At the Saturday meeting, the parking coordinators say they're shorthanded for that morning; I'm free for a while, so I go help out in parking.

The utilities people stay busy. There is always something. One night, a clog in the pipe between the bathrooms by the livestock area and the septic field put four or five guys back to work late, but the bathrooms were open for the fairgoers by the next day. Somebody reported that a power cord they needed was stuck under a forklift belonging to one of the timber-framers, and of course, no key for the forklift. That problem was solved with a little nudge by a large Massey-Ferguson tractor. When word came that the ATM wasn't working, the electricians found the problem: another power cord, unrelated to the temporary ATM but plugged into the same ground fault interrupter outlet, had a chunk out of it where somebody had evidently hit it with a lawn mower. Replace the bad cord for the other area and the ATM was fine. As for the fairground electricians, we decided that their motto is "We look for trouble."

I discover that they are shorthanded on Safety on Sunday afternoon so I go to work in that department. The vendors want to pack up and leave right away and many of them push the time when they are permitted to move vehicles. We can't let anybody drive on the fairground until most of the pedestrians have left. I am not a bit shy and don't hesitate for a second to get right in the driver's window of a truck and stop its progress. I make a pretty good safety volunteer.

Taking the fair down goes a lot faster but it comes with a bittersweet feeling similar to taking down the family Christmas tree. Everybody's tired and ready for some peace and quiet, but I'm a little sad that it's over. Electricians scramble to "drop out" the big black cords that power the food vendors; many of these vendors need to hurry up and get down to Cumberland Fair, next on their summer circuit.
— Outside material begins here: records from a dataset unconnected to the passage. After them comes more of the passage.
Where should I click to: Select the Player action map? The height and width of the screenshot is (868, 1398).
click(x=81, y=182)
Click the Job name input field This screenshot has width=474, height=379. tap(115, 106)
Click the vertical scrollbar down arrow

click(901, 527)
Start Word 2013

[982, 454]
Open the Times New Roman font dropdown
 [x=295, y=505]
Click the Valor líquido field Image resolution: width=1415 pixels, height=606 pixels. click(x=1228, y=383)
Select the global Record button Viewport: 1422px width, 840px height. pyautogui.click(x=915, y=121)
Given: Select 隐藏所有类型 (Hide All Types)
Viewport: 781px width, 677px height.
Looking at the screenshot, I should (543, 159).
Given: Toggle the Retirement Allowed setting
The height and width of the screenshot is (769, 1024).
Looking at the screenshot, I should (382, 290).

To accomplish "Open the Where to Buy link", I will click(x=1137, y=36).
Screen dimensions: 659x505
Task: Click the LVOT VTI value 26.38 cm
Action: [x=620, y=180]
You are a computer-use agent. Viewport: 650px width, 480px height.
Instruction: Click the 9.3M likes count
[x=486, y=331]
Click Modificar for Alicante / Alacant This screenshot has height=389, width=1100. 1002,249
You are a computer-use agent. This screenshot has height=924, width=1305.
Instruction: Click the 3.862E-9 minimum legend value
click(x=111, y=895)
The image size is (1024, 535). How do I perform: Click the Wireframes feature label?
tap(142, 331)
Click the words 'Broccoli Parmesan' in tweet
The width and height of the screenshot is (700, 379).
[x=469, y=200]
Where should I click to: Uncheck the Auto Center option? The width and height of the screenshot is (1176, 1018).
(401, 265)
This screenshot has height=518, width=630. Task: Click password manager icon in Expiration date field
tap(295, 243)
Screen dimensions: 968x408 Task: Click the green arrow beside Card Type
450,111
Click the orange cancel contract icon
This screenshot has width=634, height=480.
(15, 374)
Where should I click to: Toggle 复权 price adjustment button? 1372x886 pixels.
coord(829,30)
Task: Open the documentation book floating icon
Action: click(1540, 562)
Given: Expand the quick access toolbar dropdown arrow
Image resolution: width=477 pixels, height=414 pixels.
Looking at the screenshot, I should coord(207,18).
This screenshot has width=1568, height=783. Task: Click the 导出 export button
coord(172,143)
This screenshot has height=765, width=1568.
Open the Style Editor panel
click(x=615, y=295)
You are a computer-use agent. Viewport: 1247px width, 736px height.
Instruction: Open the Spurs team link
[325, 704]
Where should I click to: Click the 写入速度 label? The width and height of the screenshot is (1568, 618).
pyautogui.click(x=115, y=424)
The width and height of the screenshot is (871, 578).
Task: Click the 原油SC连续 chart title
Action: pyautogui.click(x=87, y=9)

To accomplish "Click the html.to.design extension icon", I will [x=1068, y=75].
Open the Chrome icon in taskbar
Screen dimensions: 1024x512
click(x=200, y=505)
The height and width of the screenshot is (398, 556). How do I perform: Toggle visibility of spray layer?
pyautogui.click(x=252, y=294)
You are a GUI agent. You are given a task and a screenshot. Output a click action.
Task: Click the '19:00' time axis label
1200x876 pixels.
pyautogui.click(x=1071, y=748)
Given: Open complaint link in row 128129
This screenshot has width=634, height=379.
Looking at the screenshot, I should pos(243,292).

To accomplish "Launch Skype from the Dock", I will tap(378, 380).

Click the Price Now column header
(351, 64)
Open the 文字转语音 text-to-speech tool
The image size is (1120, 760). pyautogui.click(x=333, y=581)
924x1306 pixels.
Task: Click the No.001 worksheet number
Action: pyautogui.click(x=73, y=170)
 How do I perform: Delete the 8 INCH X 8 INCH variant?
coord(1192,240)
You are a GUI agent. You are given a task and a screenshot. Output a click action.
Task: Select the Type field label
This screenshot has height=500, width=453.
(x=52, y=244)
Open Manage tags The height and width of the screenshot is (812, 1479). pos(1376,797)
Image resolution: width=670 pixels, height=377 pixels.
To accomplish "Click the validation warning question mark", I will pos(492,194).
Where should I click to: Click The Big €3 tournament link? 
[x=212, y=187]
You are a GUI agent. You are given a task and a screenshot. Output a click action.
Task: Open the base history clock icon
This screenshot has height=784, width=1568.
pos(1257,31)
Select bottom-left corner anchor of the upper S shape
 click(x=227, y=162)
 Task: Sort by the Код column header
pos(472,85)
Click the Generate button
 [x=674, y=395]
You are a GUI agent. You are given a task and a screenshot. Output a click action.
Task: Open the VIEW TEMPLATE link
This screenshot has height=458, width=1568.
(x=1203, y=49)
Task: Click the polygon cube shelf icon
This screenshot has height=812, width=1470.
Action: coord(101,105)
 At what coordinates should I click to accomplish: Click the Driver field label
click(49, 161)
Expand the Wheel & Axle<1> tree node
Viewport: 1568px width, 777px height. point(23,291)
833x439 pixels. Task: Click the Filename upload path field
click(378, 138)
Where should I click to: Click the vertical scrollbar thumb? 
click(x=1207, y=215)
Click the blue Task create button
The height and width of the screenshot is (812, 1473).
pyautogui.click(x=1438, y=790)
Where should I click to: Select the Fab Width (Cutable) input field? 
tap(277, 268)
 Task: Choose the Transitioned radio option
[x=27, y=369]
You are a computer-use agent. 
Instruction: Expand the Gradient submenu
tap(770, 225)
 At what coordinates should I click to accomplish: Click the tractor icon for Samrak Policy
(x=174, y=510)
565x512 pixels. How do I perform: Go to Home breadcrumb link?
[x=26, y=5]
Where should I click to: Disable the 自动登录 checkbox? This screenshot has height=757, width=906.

After a day of unwiring the fairground, we pack up our campsite and say goodbye to the other utilities guys, including Bob Weyer who does plumbing and Steve Plumb who does wiring (I am not kidding), and Tristan and Parker, young men who ran around the fairground as children along with our own children not so long ago, but who now are responsible for communications and lighting. We won't see most of our fairground friends until we volunteer to run wires and set up lights and do all this stuff again next year.

An hour or so later, we found ourselves right behind the red truck with the antique Oliver tractor in tow, driving down the east side of China Lake. See you next year, too.